====== Data ======

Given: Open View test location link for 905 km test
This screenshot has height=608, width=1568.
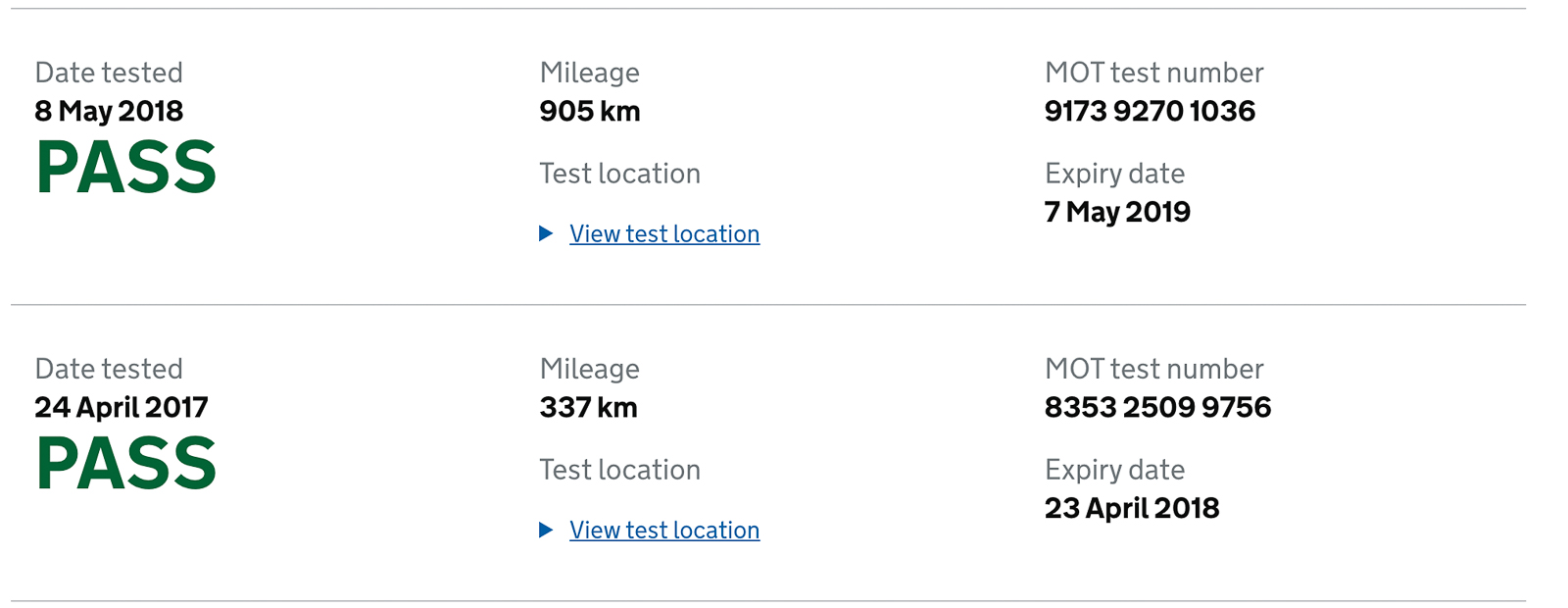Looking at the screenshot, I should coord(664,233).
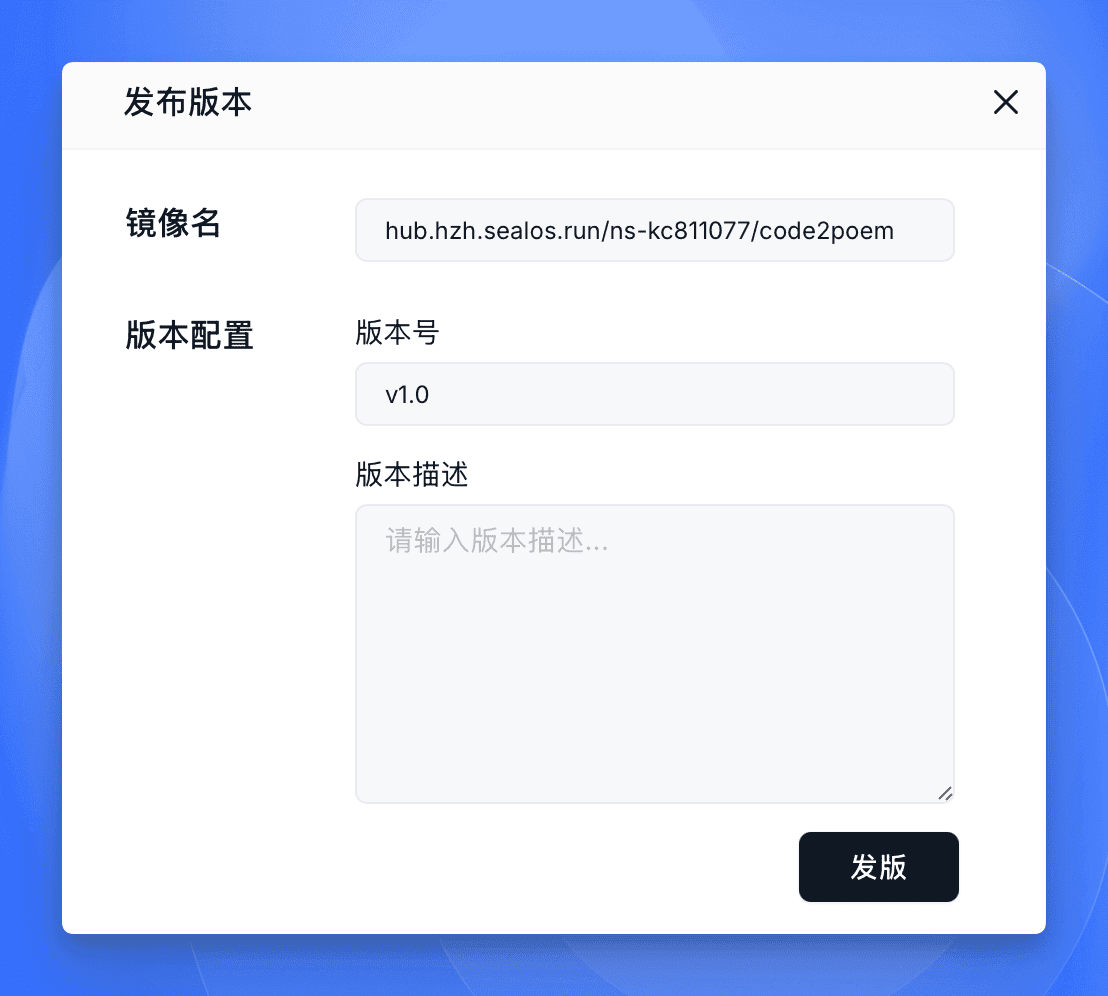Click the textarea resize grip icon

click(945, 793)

======

Your task:
Without including any picture, restate every entry above exactly.

Task output:
Given: Open View test location link for 905 km test
This screenshot has height=608, width=1568.
Looking at the screenshot, I should coord(664,233).
Click the textarea resize grip icon

click(945, 793)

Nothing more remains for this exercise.